During my first visit to “La Bosque de la Habana,” or “Havana Forest,” I was mildly impressed by the huge trees, many of which are dramatically draped in thick, green vines, but didn't see much else of interest. I do remember a really cool, New York City-style, weathered, wrought-iron park bench with the name of the park emblazoned on the back rest.
The next time I found myself in the forest was while showing Jimmy Buffett's niece and her friends around Havana in 2017. While having lunch on Obispo Street, a member of our group struck up a conversation with a chap from PBS. The film crew was in Havana to record a free concert by The Mavericks, to which we were cordially invited. The show was happening the following afternoon at a super-funky, fairly-dodgy venue at a nearby place that translates into English as "The Tropical Gardens." The venue, along with the “Havana Forest,” is also part of the overall Parque Metropolitano (Metropolitan Park), which must be seen to be believed. I suppose if you combined a mild acid trip with some really weird architecture, you'd have an idea of what I’m talking about. The location’s heyday was during the first half of the 20th century when it was an opulent beer garden for the rich and famous, a must-have on the grounds of any successful brewery.
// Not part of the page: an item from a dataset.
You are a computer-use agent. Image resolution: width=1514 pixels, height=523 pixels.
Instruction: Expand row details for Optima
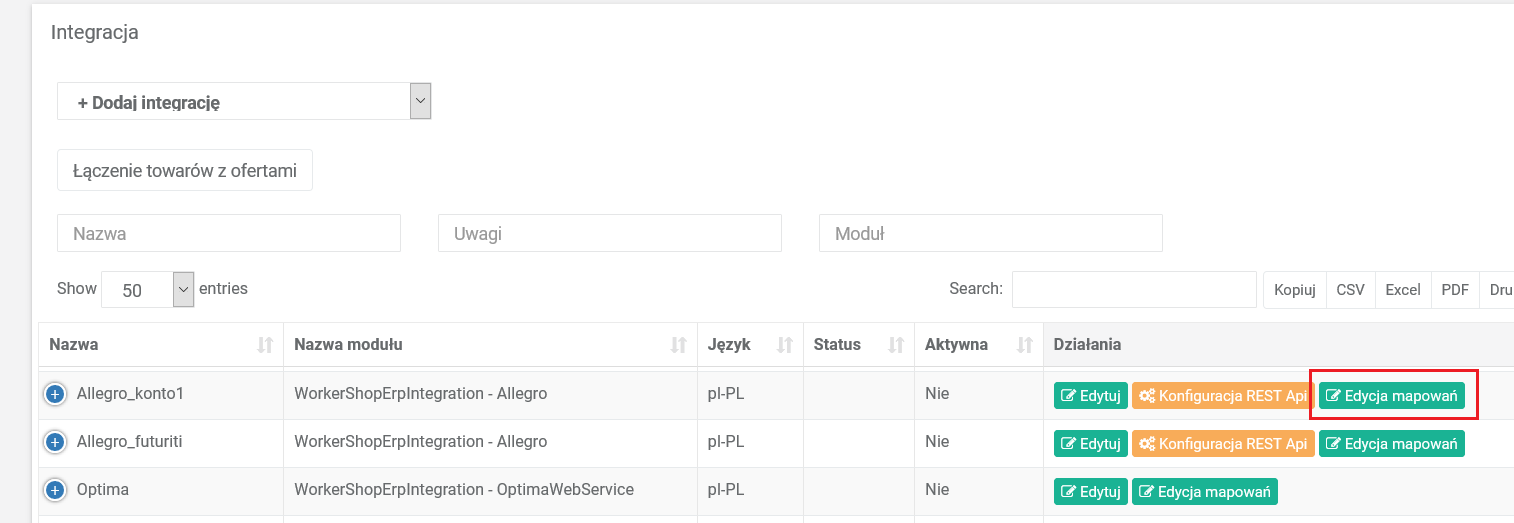coord(54,490)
A year later, my interest piqued, we took another spin through the sprawling park, further exploring the grounds, and sure enough, as every article mentions, we came across a stereotypical dead chicken, proof of a recent, religious Santeria ceremony. The history books say this has been going on for centuries here along the Almendares River that runs through Cuba's capital city. My Cuban friends say that no one wants to go near the sacrificial creatures to clean them up for fear of catching a curse, so they just kinda lay there.
So last week, when our amazing driver, Frank, suggested we take a spin through “The Forest,” I shrugged it off with a “been there, done that” kind of attitude. Truth is, I don't mind seeing things over and over since the lighting, the people, the cars, the sacrificial animals, are in a constant state of change. Shortly after entering the park, with its thick, green canopy in Frank’s 1948 baby blue, 14-passenger van, we saw a small pavilion, bustling with a constant flow of classic cars dappled in afternoon light. The beverage stop immediately turned into a “Yank Tank” photo bonanza. It turns out, the “Isla Josefina” bar had been open less than a week and it seemed like every classic car taxi driver was either passing through, stopping for their customers, or taking a break themselves in the deep shadows of an unseasonably-toasty January afternoon.
The “Havana Forest,” with its vast swaths of CO2-absorbing, riverside trees including jaguey, ficus and banyans, is considered the “lungs” of the recently-turned 500-year-old city and is undergoing a major renovation. French landscape artist Jean-Claude Nicolas Forestier, best known for the Eiffel Tower’s Champs-de-Mars gardens and the Parc de la Ciutadella in Barcelona, laid the plans for the park beginning in the 1920s and also created Havana's world-famous Paseo del Prado, Havana's Central Park, as well as the city's iconic "Escalinata," the 50 meter-wide, 88-stair-step work of art that leads up to the University of Havana. Guided by the work of Frederick Law Olmstead, co-creator of New York's Central Park, Forestier, like Olmstead, envisioned a vast green space amid massive urban development. And while Forestier’s original plan of creating green spaces spanning from the ocean to the farthest inland reaches of the city was never fully realized, the park and its subsidiaries encompass more than 1700 acres. For those of you playing along at home, that's literally twice the size of Central Park in Manhattan. So, I guess I’ll have to revise my attitude toward "El Bosque de La Habana" to, ‘been there, done that, going back again and again.’